In 2011, Chara missed out on preseason festivities, joining the team for an early-season game in Los Angeles where, having just stepped off a plane, he would make his MLS debut the same day against the Galaxy. As such, 2019 represents his eighth set of winter activities with the group – still one preseason more than any of his teammates have had in Portland.
“It’s a little bit weird, because I’m the only one who played the first season of the team,” he said, “but I think I feel the same responsibility. This year will a little bit hard for us because we did a real good job last year, and I think we can be better.”
One aspect of the season that will be different for Chara is life away from the field. In October, Chara and his wife, Sindy, welcomed twins to their family, with the Timbers mainstay missing his team’s regular season-ending road trip to Vancouver as his wife delivered the couples’ third and fourth children. When the Timbers returned from their offseason on Jan. 21, Chara completed his first MLS break as father of a four-child household.
“It’s a different life,” he explains, when asked how this offseason compared to the others. “With four children, now, I’m very happy, and also very happy with the responsibility of being a father, which isn’t easy. But I try to be the best I can at it, and I try to enjoy the fact that I have the family that I have.”
The Charas already had two daughters, Mariajose and Allison, before the arrival of their twin boys, Diego and Ángel, so life as newborns’ parents is nothing new. The nuances of that life as a professional athlete, though, present distinct challenges.

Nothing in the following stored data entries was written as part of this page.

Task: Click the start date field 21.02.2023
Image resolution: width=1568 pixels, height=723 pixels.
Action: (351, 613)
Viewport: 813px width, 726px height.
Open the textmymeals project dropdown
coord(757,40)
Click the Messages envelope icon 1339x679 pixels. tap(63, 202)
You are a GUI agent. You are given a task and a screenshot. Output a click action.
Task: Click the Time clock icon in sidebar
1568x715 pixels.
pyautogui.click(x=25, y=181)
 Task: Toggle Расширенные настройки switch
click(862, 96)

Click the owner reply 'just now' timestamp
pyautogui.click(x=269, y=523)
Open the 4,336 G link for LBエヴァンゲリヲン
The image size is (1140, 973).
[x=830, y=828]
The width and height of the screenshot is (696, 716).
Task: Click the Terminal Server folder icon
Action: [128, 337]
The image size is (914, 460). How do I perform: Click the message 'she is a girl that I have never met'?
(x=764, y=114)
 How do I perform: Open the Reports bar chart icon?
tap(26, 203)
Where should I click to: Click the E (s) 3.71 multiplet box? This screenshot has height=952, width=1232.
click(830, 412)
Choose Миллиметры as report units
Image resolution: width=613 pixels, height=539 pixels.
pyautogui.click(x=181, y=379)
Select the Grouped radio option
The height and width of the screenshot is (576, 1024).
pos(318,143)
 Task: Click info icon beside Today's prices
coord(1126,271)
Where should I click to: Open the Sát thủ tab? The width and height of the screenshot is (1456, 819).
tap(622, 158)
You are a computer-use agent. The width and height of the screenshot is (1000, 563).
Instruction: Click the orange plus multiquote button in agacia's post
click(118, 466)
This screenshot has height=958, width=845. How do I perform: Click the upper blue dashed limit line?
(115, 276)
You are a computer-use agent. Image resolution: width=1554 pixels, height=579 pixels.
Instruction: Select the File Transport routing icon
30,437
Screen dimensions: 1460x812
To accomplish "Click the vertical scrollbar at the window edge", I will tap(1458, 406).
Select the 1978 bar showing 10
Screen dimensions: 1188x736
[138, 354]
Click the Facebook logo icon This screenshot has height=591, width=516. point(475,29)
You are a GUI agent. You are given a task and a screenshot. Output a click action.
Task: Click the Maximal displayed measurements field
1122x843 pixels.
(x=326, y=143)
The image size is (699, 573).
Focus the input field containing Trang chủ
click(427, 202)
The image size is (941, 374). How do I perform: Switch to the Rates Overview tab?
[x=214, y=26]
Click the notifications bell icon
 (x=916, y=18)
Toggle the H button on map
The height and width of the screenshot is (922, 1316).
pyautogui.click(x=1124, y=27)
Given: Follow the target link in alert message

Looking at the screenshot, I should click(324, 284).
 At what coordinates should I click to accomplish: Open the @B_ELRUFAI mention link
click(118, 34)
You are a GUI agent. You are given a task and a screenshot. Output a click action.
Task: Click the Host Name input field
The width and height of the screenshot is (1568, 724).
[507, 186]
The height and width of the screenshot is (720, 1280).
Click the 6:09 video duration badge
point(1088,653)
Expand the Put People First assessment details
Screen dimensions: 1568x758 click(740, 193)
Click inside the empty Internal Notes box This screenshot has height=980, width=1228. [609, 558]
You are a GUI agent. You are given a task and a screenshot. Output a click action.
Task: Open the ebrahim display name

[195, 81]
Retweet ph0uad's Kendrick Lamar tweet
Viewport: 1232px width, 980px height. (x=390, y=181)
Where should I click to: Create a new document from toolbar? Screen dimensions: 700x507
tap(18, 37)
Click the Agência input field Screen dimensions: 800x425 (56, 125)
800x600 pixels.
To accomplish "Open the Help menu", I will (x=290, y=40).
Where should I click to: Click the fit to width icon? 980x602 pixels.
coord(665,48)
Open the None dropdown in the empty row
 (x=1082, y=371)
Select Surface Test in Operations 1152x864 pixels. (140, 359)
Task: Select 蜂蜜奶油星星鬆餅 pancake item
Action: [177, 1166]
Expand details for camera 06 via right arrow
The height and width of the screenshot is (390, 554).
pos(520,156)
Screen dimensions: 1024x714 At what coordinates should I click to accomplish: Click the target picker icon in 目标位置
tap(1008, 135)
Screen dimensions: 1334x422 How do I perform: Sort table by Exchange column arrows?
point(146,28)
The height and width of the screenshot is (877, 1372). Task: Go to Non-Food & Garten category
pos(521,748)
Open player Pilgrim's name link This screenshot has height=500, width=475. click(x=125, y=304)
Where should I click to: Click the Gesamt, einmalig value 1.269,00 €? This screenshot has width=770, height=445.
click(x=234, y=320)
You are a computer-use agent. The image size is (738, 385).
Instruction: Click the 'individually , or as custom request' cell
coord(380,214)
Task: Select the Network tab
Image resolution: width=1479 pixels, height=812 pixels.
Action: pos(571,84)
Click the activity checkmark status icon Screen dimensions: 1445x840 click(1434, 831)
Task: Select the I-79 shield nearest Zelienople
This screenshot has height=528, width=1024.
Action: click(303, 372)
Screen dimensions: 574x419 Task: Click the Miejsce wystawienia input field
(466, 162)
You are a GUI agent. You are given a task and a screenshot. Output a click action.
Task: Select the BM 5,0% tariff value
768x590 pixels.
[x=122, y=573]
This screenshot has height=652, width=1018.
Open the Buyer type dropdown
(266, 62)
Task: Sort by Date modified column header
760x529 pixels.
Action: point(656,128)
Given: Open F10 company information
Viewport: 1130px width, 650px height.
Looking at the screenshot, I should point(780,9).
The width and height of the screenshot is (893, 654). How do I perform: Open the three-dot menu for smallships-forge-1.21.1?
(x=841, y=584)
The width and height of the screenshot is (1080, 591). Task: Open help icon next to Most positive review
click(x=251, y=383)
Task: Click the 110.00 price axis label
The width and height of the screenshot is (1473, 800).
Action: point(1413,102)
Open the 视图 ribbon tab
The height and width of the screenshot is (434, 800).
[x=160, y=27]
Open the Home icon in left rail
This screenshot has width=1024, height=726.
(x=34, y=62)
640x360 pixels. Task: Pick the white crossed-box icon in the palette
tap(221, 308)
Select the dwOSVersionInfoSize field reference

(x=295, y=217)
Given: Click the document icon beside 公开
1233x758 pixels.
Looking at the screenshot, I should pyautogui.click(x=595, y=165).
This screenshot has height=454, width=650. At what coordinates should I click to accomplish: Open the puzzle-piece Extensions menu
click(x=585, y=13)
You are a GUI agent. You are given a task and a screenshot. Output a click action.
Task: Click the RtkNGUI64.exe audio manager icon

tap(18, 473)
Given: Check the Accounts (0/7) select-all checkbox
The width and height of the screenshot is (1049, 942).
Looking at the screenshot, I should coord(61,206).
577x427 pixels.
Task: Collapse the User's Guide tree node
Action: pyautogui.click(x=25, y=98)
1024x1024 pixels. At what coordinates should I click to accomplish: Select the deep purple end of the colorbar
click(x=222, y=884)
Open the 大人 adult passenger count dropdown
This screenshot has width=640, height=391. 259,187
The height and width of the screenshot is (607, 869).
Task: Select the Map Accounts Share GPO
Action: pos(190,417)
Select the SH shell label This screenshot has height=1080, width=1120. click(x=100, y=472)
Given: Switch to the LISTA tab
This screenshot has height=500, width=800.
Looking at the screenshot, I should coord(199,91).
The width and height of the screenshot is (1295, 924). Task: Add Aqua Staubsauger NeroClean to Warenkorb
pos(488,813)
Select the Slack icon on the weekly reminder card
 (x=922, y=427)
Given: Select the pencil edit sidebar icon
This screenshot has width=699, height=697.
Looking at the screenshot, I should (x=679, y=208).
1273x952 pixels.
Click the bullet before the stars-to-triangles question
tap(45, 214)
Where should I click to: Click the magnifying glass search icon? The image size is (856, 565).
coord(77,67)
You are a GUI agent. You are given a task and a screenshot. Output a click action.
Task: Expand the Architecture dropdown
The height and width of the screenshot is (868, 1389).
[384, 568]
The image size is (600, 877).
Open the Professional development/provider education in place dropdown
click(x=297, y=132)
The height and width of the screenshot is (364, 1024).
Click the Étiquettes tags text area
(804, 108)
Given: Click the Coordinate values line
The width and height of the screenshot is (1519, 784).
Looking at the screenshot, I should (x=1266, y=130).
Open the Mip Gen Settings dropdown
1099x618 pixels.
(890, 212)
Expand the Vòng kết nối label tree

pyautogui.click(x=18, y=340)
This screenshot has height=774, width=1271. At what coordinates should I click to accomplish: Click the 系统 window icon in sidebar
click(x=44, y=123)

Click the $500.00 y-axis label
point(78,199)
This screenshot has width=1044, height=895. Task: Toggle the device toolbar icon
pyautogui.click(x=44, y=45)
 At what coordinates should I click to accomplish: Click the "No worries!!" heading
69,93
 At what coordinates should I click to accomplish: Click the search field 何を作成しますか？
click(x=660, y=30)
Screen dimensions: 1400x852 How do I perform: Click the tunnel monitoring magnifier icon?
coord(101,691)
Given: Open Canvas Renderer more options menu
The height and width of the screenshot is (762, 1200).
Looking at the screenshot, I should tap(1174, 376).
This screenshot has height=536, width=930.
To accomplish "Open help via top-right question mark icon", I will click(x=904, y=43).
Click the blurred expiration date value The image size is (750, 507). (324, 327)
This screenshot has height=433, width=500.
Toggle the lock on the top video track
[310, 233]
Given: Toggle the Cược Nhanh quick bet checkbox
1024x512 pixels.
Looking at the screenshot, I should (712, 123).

Soon, Chara will depart with his teammates for two weeks’ training in Costa Rica, after which the Timbers will spend a fortnight in Tucson, Ariz. Even once the Chara’s life returns to normal, they will have to deal with 12 Portland road games before the end of May. Daddy is to spend a lot of time away from home.
“Right now, we have a lot of help from my mother-in-law,” Chara explains, switching back to English. “Maybe my parents are coming to help, too. I know, for my wife, it’s hard, but she’s smart. I think we need to figure out what’s going on with these 12 games away.”
It’s part of the reason why, when asked how he’d advise another parent in his position, it’s difficult to impart specific lessons. Life as a professional athlete has enormous benefits, but it also demands sacrifices which, in times like these, become unique struggles.
“Always, in this job, it’s a challenge to find time for family,” he says. “You just have to try and be as good to your children as you can, and to keep working hard.”
Part of that hard work is preparing for a new season, even when those preparations haven’t officially started. Most athletes have regimens they adhere to in their offseasons to keep them from returning to training camp grossly out of shape. For Chara, getting quality time with his family is part of that process – an emotional recharging, of sorts.
“Not much has changed,” Chara said, of his offseason routines. “I think the most important part is decompressing, spending time with my kids, and just trying to enjoy that as much as possible. For me, that’s what’s most important.”
The highlight of that decompression period, he explained, was a winter trip to Florida, where he and his extended family carved out time to enjoy Orlando, as well as Clearwater Beach. “Fue algo especial,” he said, describing a trip which, over his near-decade in North America, represented a first.
“It was something very special, because it was with my brothers” – former professional soccer player Felipe, and current Clube Atlético Mineiro attacker Yimmi – “with their children, with all my family, my wife's family … It was the first time that we are all in the United States.”
For Chara, the consistency of his temperament partially explains why, of all the players who’ve come through the Rose City since 2011, he has endured. But in the topic of his family, and the blessings he sees in his family’s latest arrivals, some of that consistency wavers. A light comes to his eye, confirming a joy that transcends anything he could achieve on the field.
“They’ve already grown up so much in three months,” he shares, of his sons, “any day with them is so special, and each one is so different. I’m very glad to have been giving this opportunity, to be their father.”